Every word of every entry must be retyped exactly.

+===+

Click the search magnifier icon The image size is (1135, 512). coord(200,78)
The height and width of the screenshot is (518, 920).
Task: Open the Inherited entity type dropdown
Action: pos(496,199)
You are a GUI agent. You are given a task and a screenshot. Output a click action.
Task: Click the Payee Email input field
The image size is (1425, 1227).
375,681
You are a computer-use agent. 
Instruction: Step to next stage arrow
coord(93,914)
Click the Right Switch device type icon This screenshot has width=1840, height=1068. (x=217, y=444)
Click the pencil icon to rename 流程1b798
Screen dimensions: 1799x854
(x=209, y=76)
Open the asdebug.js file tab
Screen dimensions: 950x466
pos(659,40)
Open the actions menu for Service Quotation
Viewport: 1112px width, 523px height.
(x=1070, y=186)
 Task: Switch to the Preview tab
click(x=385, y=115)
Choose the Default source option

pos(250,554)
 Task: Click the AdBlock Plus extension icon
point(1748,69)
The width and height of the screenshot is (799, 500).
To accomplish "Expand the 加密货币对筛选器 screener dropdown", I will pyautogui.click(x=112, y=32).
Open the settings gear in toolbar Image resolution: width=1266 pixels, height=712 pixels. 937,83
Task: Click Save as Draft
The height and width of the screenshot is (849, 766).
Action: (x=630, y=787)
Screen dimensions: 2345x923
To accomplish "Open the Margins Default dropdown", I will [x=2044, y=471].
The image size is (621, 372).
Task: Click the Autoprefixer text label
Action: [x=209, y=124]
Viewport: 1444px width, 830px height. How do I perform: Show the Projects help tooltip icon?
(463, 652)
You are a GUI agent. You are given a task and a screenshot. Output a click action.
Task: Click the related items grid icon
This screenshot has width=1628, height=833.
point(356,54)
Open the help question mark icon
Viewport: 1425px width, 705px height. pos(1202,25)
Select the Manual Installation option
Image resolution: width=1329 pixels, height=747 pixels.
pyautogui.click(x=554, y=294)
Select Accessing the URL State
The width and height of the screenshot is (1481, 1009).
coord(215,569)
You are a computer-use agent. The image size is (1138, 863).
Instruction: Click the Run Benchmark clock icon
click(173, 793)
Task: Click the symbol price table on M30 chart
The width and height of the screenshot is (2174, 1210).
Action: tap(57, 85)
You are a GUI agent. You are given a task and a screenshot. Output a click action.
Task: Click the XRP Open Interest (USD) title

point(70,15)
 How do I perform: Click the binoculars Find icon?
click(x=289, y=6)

+===+

__REPLY__.
Click the search magnifier icon The image size is (1135, 512). coord(200,78)
The height and width of the screenshot is (518, 920).
Task: Open the Inherited entity type dropdown
Action: pos(496,199)
You are a GUI agent. You are given a task and a screenshot. Output a click action.
Task: Click the Payee Email input field
The image size is (1425, 1227).
375,681
You are a computer-use agent. 
Instruction: Step to next stage arrow
coord(93,914)
Click the Right Switch device type icon This screenshot has width=1840, height=1068. (x=217, y=444)
Click the pencil icon to rename 流程1b798
Screen dimensions: 1799x854
(x=209, y=76)
Open the asdebug.js file tab
Screen dimensions: 950x466
pos(659,40)
Open the actions menu for Service Quotation
Viewport: 1112px width, 523px height.
(x=1070, y=186)
 Task: Switch to the Preview tab
click(x=385, y=115)
Choose the Default source option

pos(250,554)
 Task: Click the AdBlock Plus extension icon
point(1748,69)
The width and height of the screenshot is (799, 500).
To accomplish "Expand the 加密货币对筛选器 screener dropdown", I will pyautogui.click(x=112, y=32).
Open the settings gear in toolbar Image resolution: width=1266 pixels, height=712 pixels. 937,83
Task: Click Save as Draft
The height and width of the screenshot is (849, 766).
Action: (x=630, y=787)
Screen dimensions: 2345x923
To accomplish "Open the Margins Default dropdown", I will [x=2044, y=471].
The image size is (621, 372).
Task: Click the Autoprefixer text label
Action: [x=209, y=124]
Viewport: 1444px width, 830px height. How do I perform: Show the Projects help tooltip icon?
(463, 652)
You are a GUI agent. You are given a task and a screenshot. Output a click action.
Task: Click the related items grid icon
This screenshot has width=1628, height=833.
point(356,54)
Open the help question mark icon
Viewport: 1425px width, 705px height. pos(1202,25)
Select the Manual Installation option
Image resolution: width=1329 pixels, height=747 pixels.
pyautogui.click(x=554, y=294)
Select Accessing the URL State
The width and height of the screenshot is (1481, 1009).
coord(215,569)
You are a computer-use agent. The image size is (1138, 863).
Instruction: Click the Run Benchmark clock icon
click(173, 793)
Task: Click the symbol price table on M30 chart
The width and height of the screenshot is (2174, 1210).
Action: tap(57, 85)
You are a GUI agent. You are given a task and a screenshot. Output a click action.
Task: Click the XRP Open Interest (USD) title

point(70,15)
 How do I perform: Click the binoculars Find icon?
click(x=289, y=6)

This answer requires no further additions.